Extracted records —
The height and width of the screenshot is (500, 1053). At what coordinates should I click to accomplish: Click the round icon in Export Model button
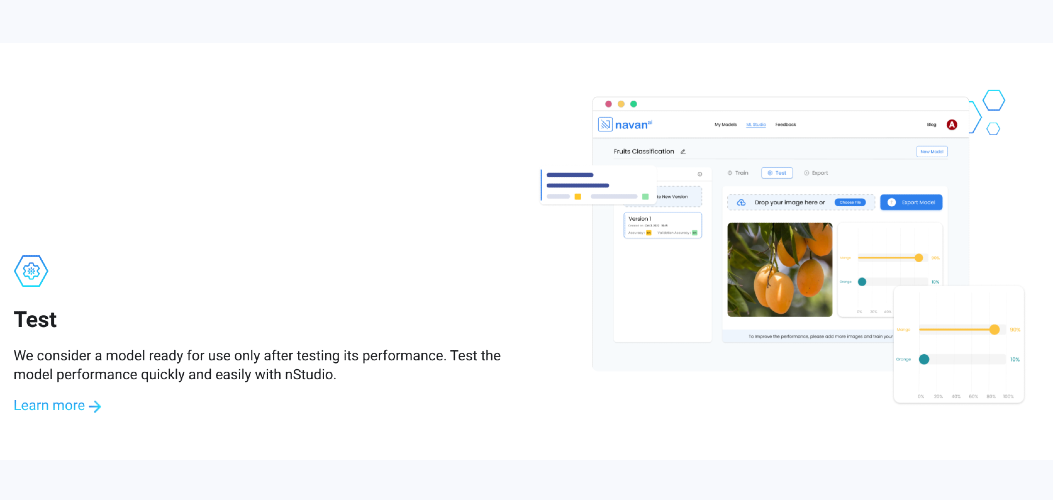(891, 202)
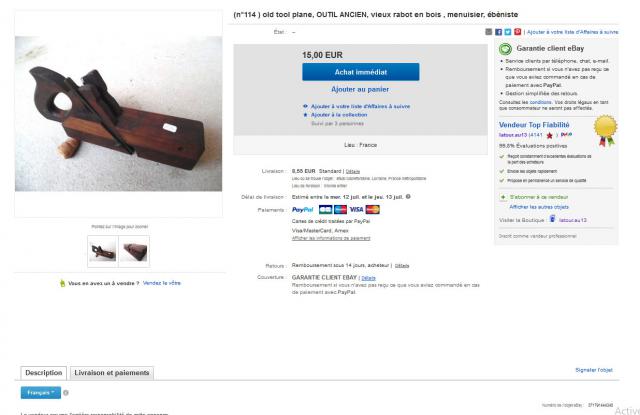
Task: Switch to the Description tab
Action: point(44,373)
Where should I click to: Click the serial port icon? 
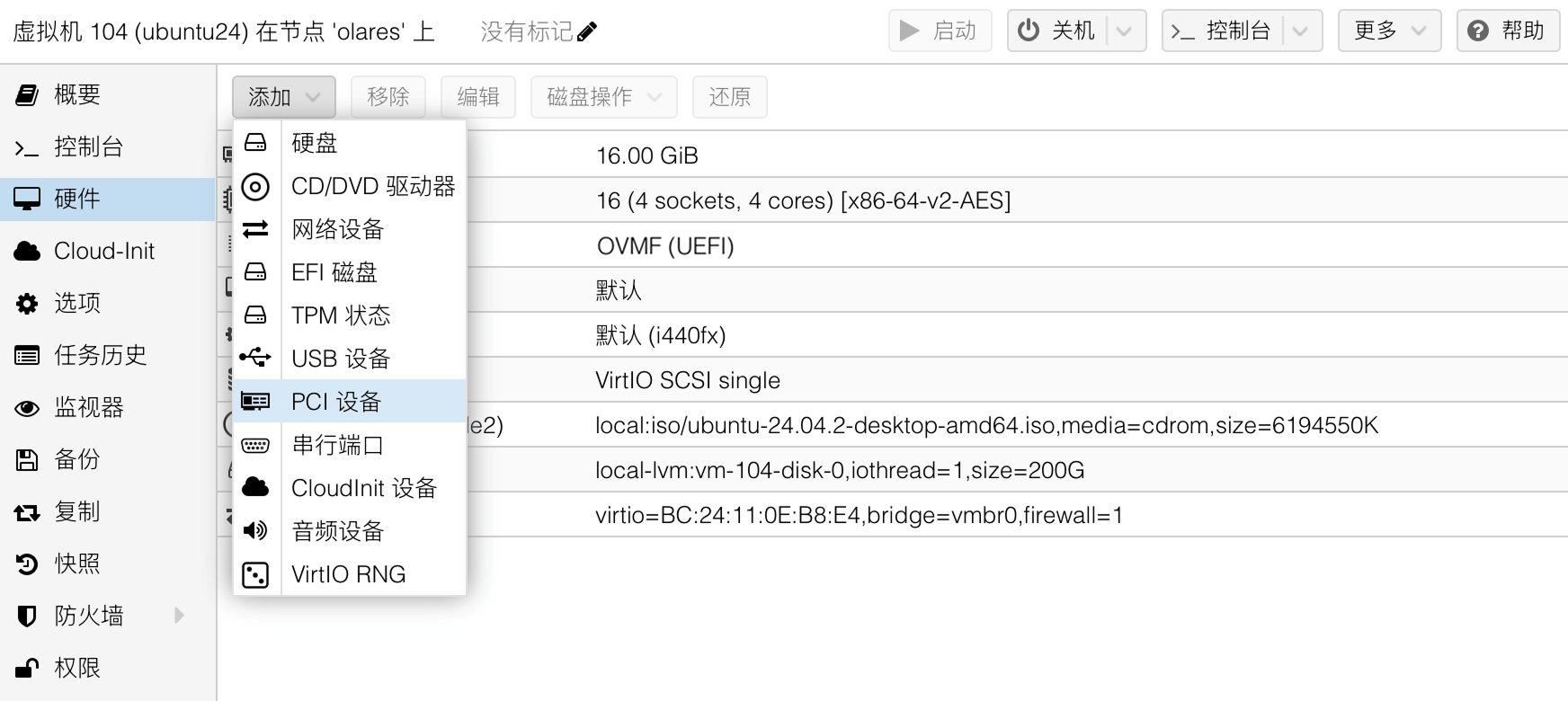click(x=255, y=445)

EXERCISE OBJECTIVE — Output every line above exactly as it stands, and drop any picture.

SOLUTION —
The height and width of the screenshot is (500, 1053). At what coordinates should I click to accomplish: Click the round icon in Export Model button
(891, 202)
Task: Switch to the Description tab
Action: point(44,373)
Where should I click to: Click the serial port icon? 
click(x=255, y=445)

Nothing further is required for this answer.